A conversation with Philip Lewis

My former Physio Bill Preston who encouraged me greatly to play the game during my initial rehabilitation at Stoke Mandeville took this photo during the 1963 National Stoke Mandeville Games. This was held in the Archery Unit hut in the Hospital. How things have moved on since then. Now of course the wheelchairs are so different and everyone would be in tracksuits.

Some of the bats then had some sponge but the bats now have much more sponge in them to increase spin. I played with a plain pimpled Johnny Leach bat that took off the opponents spin, much to their frustration! I think it also meant my smashes were harder. Now of course competitions like this are played in Sports Centres with table surrounds and ball boys etc.but it all had to start somewhere and then evolve. The tables at least are the same!

One of the physios at Stoke Mandeville, Bill Preston, was a good league table tennis player and he spotted that I was a good player despite my high level lesion. Sometimes he would come back in the evening to practice table tennis with me so I got pretty good. He started talking to me about the forthcoming Olympic Games that were to be held in Tokyo in 1964; how it would be a hell of a trip and that I should try and get onto the team; but how in order to do that I would need to compete and win at the National Games earlier in the year. Only the top two players would be in the team; I needed to get to the finals of the National Games at Stoke to stand a chance. Well I played Tommy Taylor in the quarter finals; he had won Gold at Rome in 1960, but I beat him, but lost the final to Paul Lyall.

What was more remarkable was that I was playing in Class 2 (Thoracic).

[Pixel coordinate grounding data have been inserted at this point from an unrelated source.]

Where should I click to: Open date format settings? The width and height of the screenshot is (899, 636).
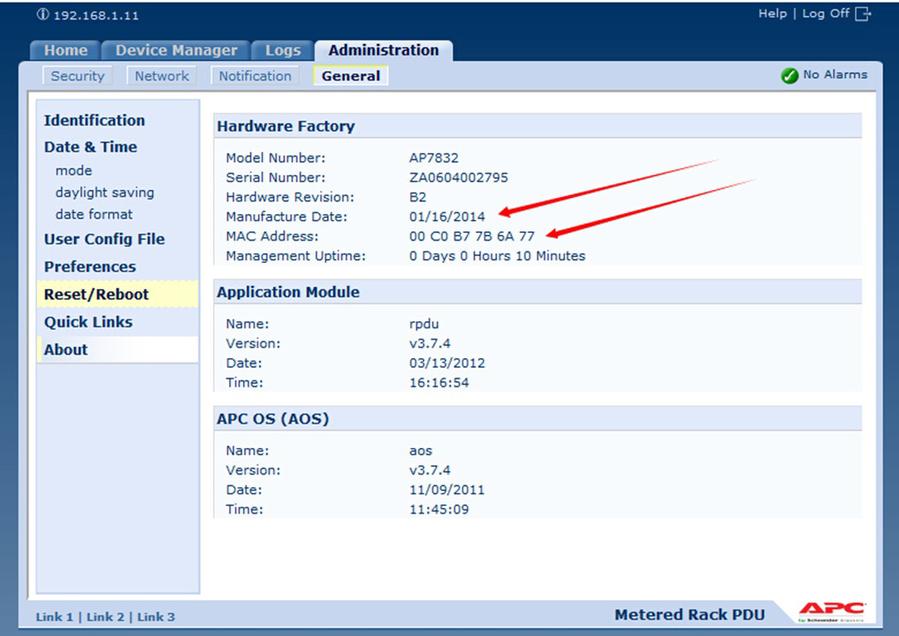93,214
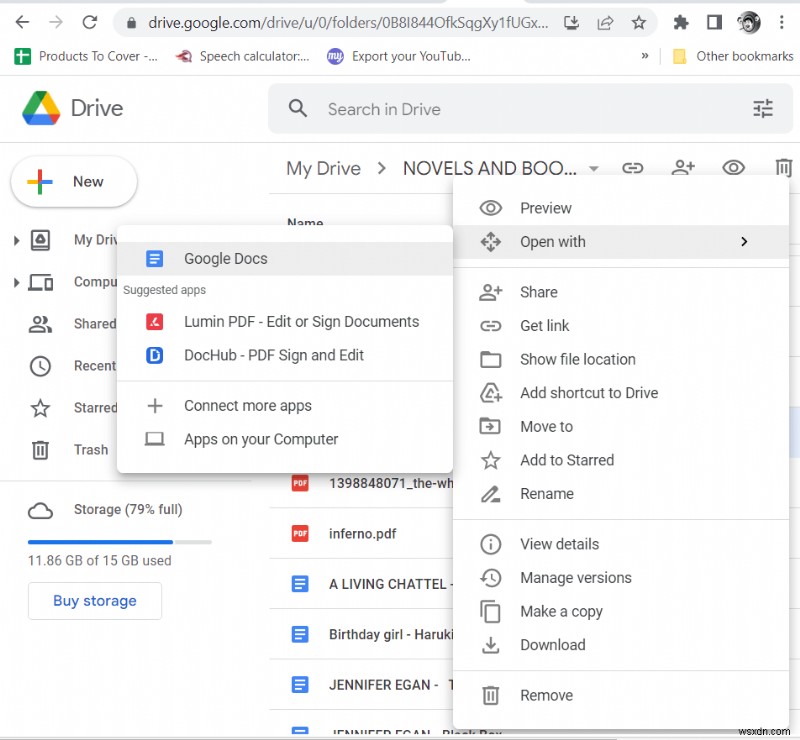Click the Get link icon in the toolbar
800x740 pixels.
pos(633,168)

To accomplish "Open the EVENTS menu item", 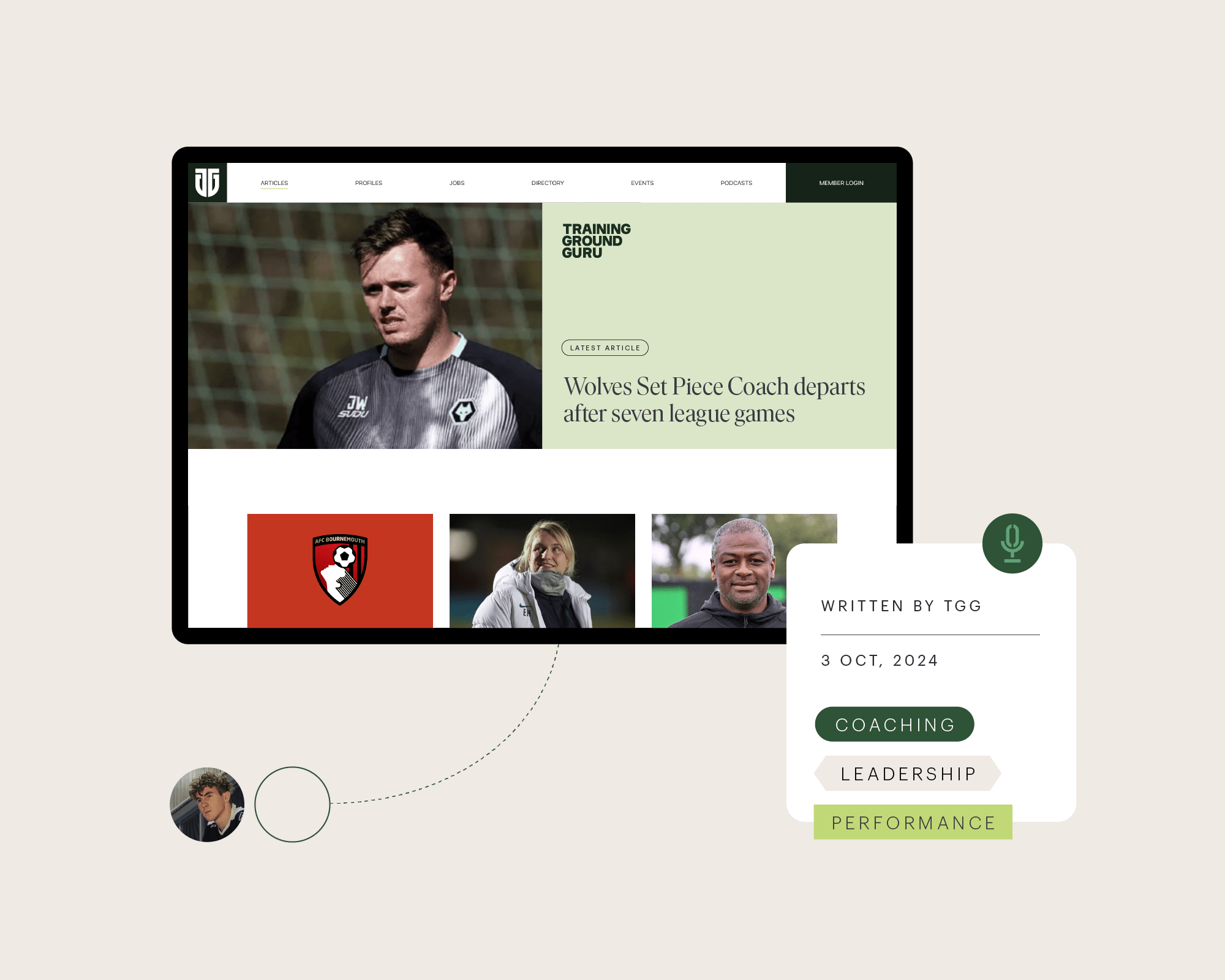I will point(641,183).
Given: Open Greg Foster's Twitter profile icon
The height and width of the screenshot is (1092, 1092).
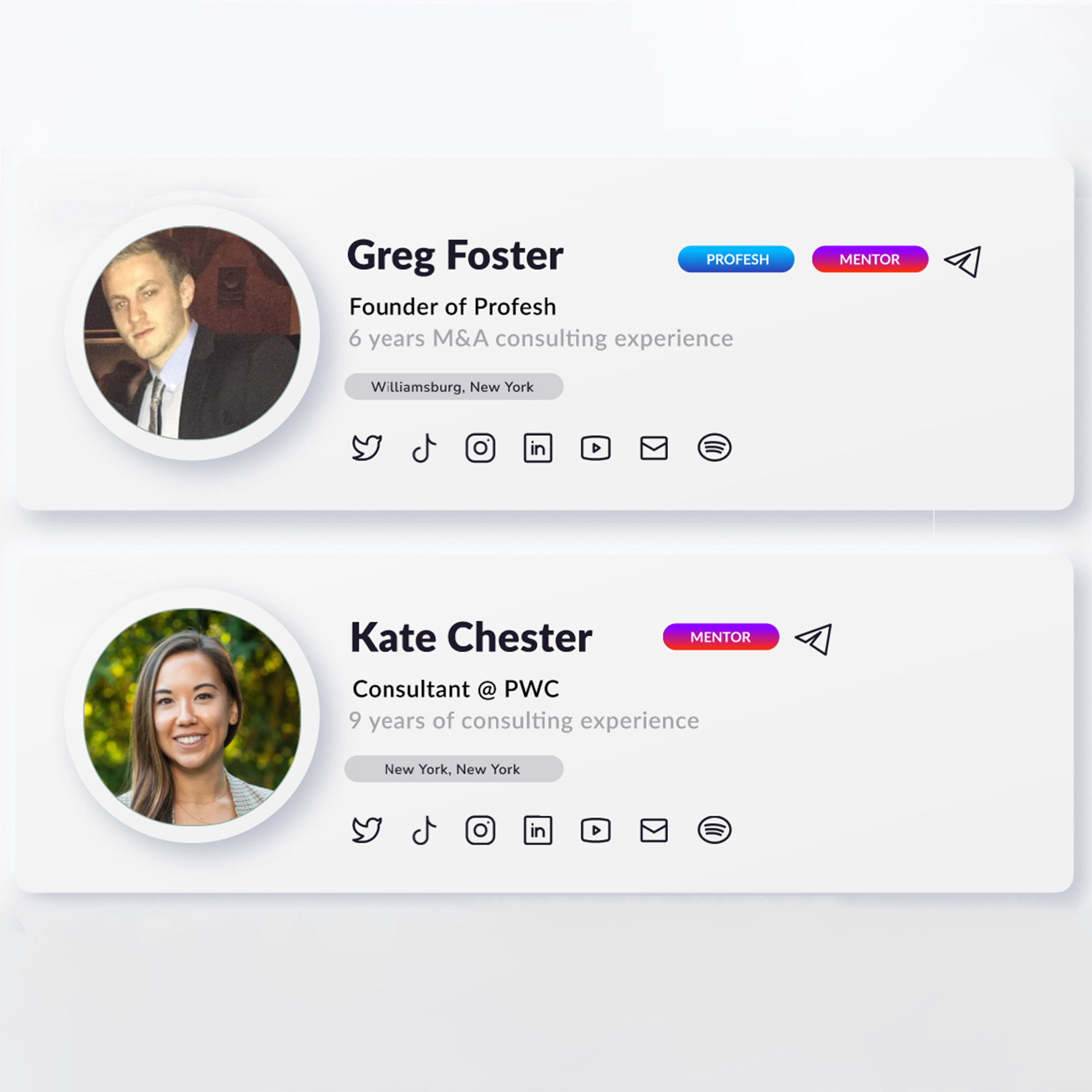Looking at the screenshot, I should pos(367,448).
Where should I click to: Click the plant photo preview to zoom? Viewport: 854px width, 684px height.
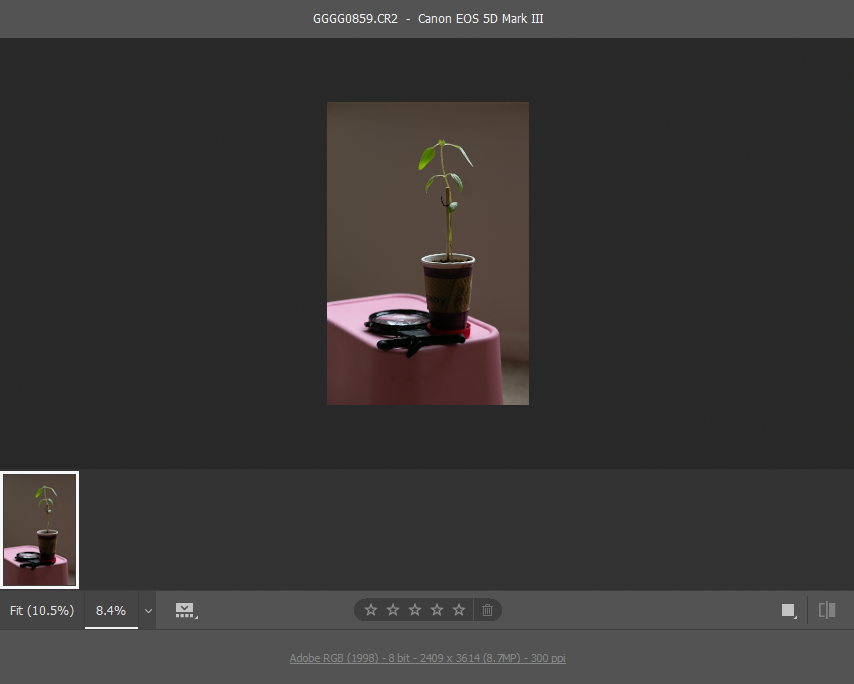coord(427,253)
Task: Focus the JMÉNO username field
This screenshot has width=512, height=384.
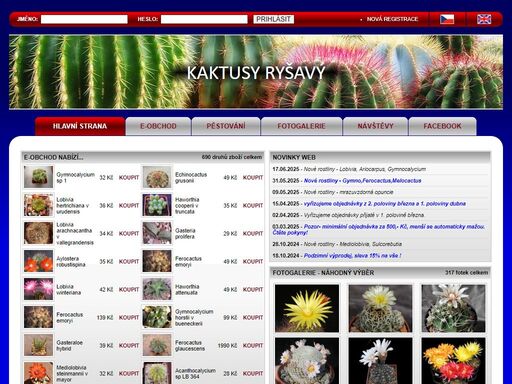Action: pos(84,19)
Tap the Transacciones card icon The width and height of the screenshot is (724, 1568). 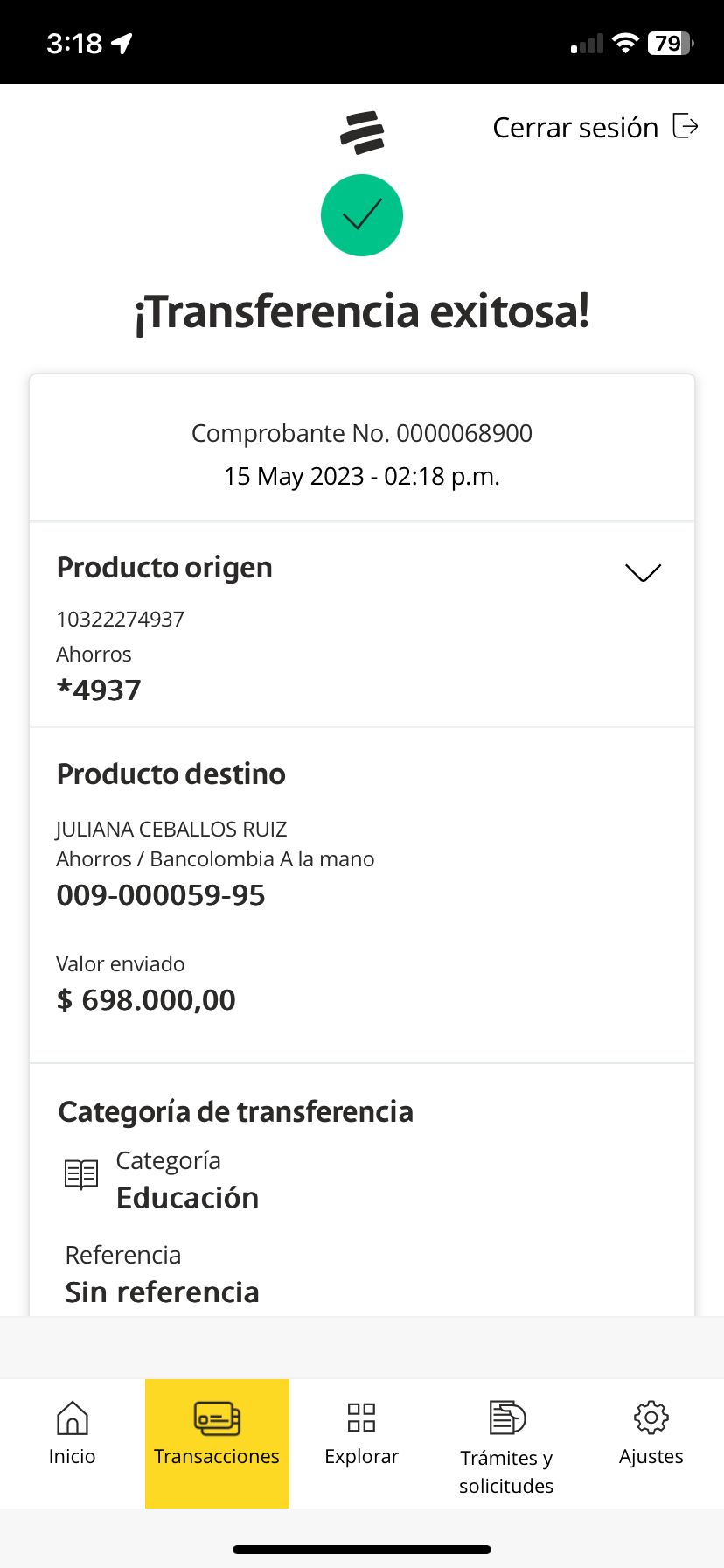point(217,1418)
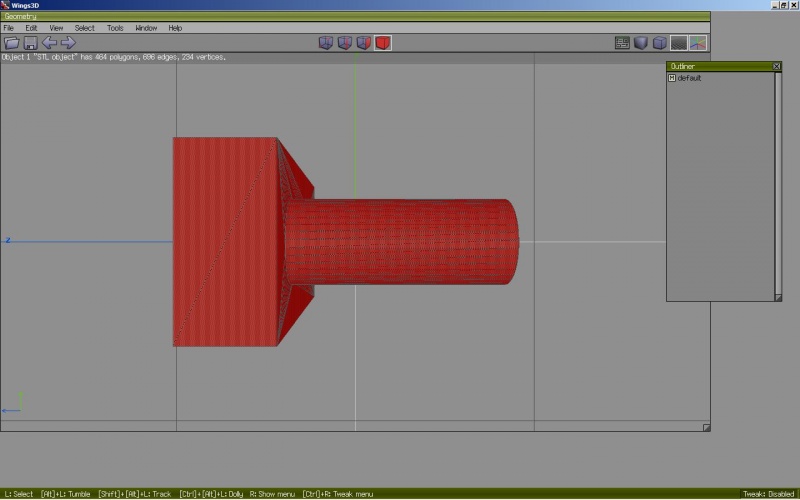Click the Save floppy disk icon
800x500 pixels.
point(30,43)
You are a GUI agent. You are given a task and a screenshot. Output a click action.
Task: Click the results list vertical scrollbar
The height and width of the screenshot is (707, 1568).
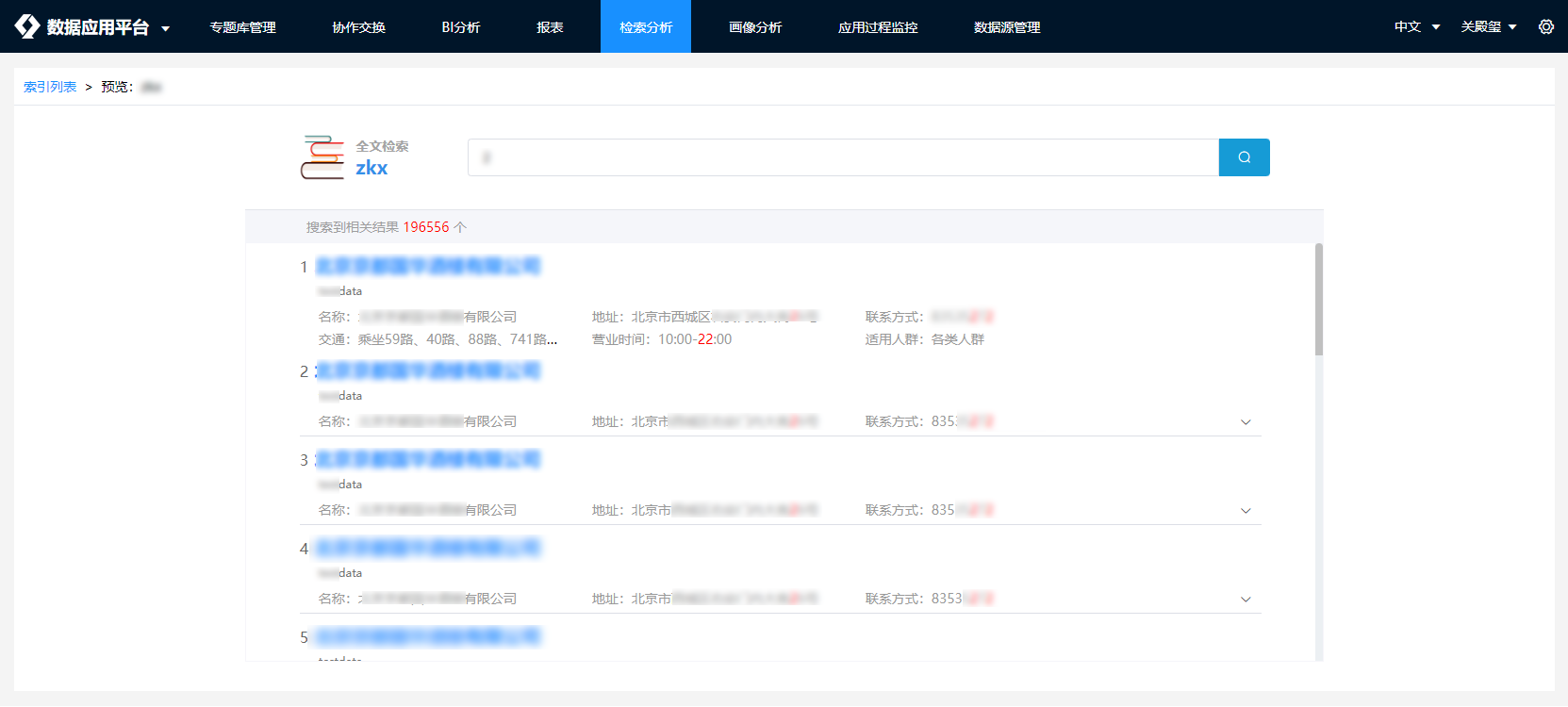click(1319, 300)

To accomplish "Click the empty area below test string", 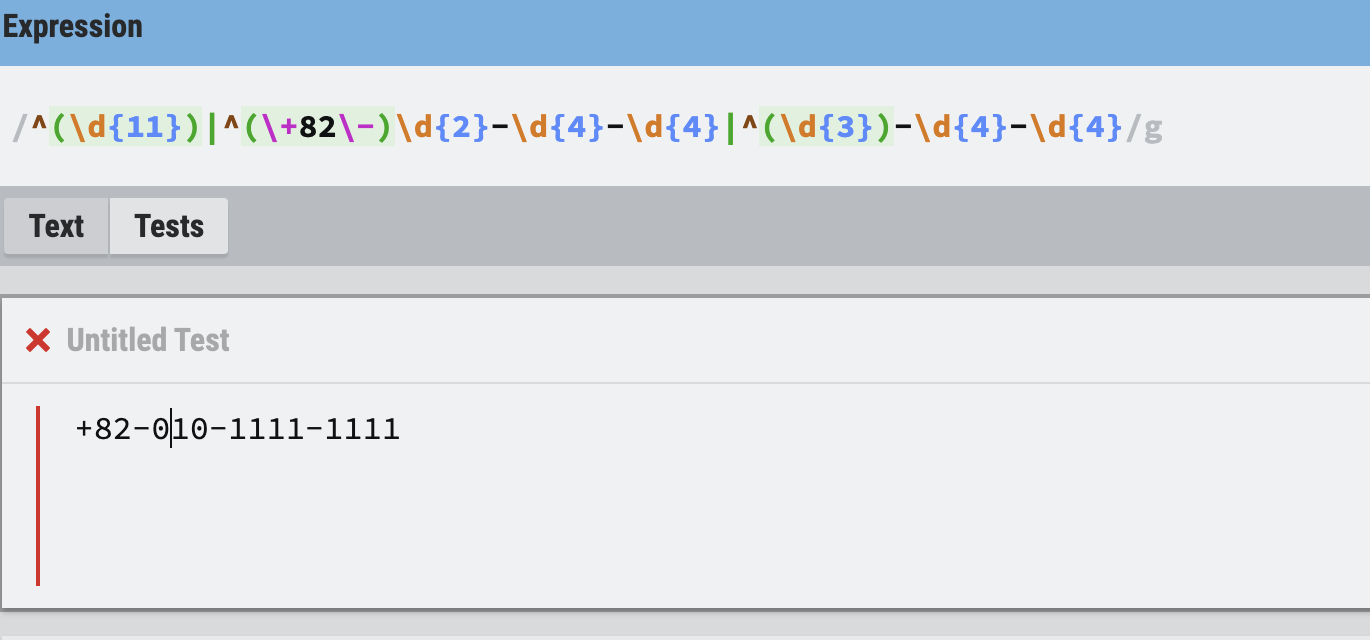I will pyautogui.click(x=600, y=520).
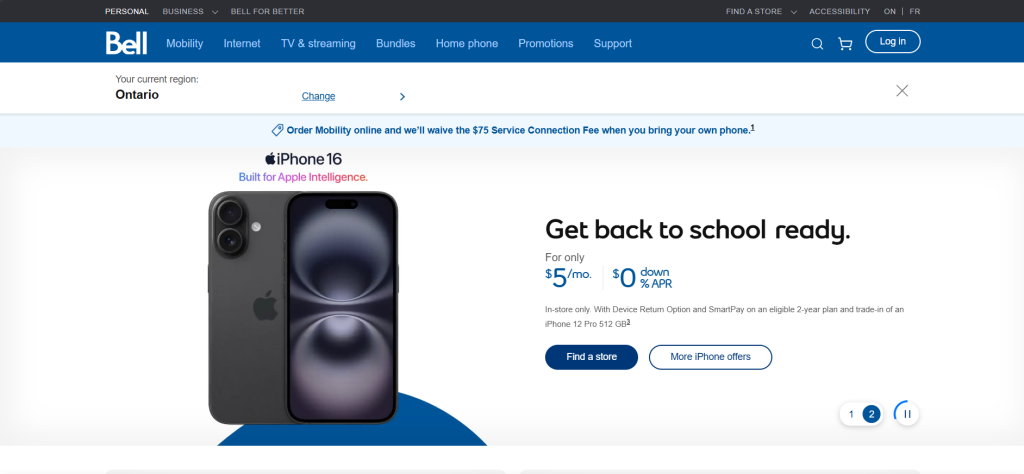Select carousel slide 2 indicator
Viewport: 1024px width, 474px height.
(x=871, y=414)
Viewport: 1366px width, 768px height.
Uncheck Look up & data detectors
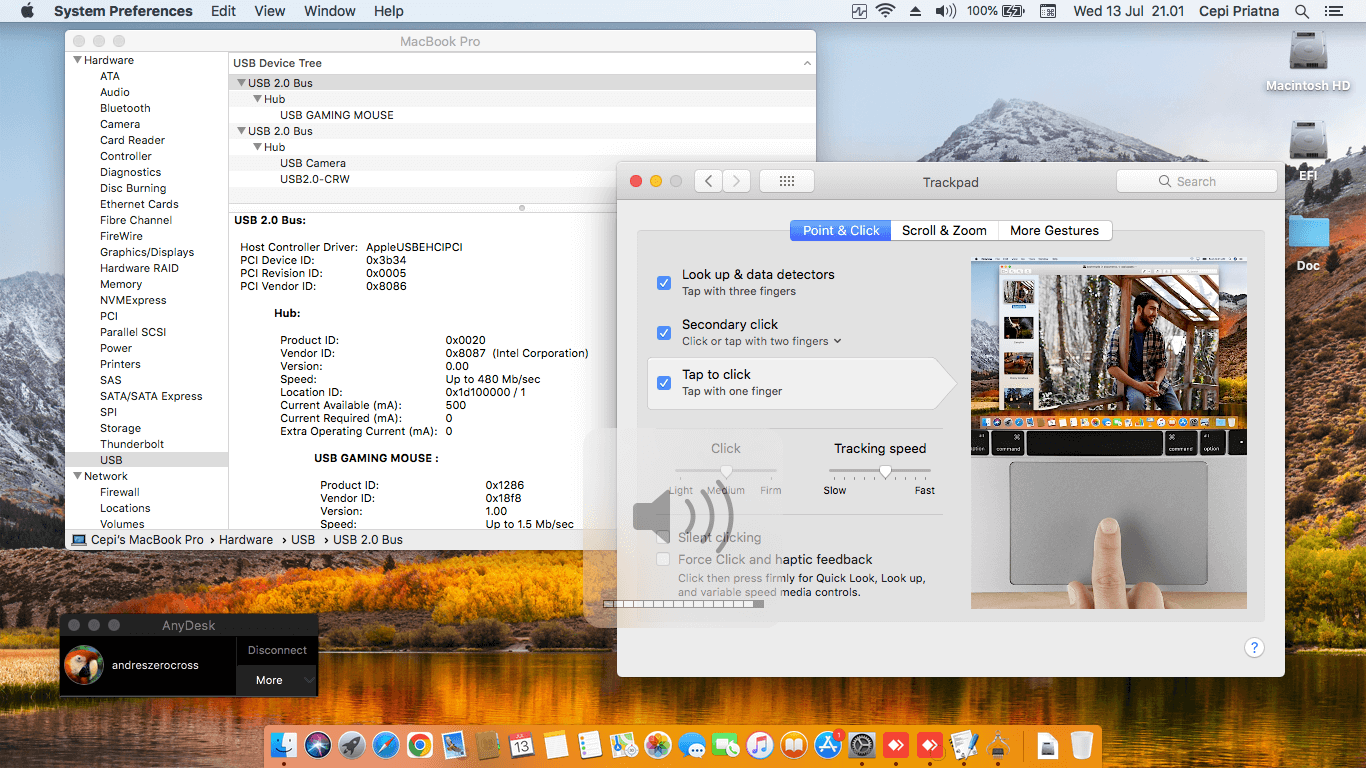point(663,283)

The way the classification worked for table tennis then was that you had a Cervical Class for high level lesions like myself, divided into subclass A (where the bat was strapped to the players hand with bandages) and subclass B like me (where the player had very limited hand and arm movement); then came Class 2, where the player had no hand or arm paralysis and on up to Class 4 where players had a very low lesion and had all their trunk muscles and full balance. That meant I would be playing against people with far less disability than me, mainly because Bill had told me that no Cervical class players would be going to Tokyo.

1964 Tokyo Games

So come the end of the National Games Guttmann and the head physios got together to discuss who would be in the team selection for Tokyo. Apparently Miss Bell said that she didn’t think Philip should go because he was really a Cervical class, but Guttmann said to her, “Zis boy, it would be good for him. Zis boy will go.” And of course what Poppa Guttmann said went. He liked the British team to be as big as possible and he also made a point of trying to send higher lesion competitors as part of the team; so Tommy Taylor, John B, Paul Lyall and myself were all in the team in the end.

At Tokyo I ended up getting beaten by Schumaker from Holland in my first singles game and John and I went out in the second round of the doubles to the Germans. But in spite of that the whole experience was quite amazing.